● **Stored data**:

* * *

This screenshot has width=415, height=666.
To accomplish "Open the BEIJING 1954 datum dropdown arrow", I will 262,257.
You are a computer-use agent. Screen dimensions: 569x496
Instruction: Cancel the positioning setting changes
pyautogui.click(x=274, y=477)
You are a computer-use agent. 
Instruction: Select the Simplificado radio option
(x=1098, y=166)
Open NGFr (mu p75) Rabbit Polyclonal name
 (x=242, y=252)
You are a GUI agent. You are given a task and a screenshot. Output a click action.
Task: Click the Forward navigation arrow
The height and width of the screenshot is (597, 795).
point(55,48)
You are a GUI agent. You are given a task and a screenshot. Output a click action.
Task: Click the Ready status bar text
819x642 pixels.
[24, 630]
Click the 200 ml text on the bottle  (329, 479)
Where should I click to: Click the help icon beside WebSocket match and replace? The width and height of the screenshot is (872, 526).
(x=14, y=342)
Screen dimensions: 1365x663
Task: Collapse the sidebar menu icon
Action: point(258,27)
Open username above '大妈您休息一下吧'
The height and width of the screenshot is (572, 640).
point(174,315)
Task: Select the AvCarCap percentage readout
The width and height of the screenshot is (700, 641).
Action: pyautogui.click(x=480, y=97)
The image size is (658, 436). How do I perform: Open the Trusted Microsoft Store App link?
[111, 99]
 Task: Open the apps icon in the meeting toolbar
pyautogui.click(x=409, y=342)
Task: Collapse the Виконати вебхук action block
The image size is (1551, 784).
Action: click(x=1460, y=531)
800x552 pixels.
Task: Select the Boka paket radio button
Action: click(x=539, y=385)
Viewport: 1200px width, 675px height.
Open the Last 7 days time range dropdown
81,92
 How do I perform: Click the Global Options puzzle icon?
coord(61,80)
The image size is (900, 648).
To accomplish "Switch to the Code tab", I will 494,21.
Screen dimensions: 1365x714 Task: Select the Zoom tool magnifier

* * *

● **What to work on**: Give the count of lines in the data that contain the word "accomplish", and write nothing besides it.

● **Task answer**: 2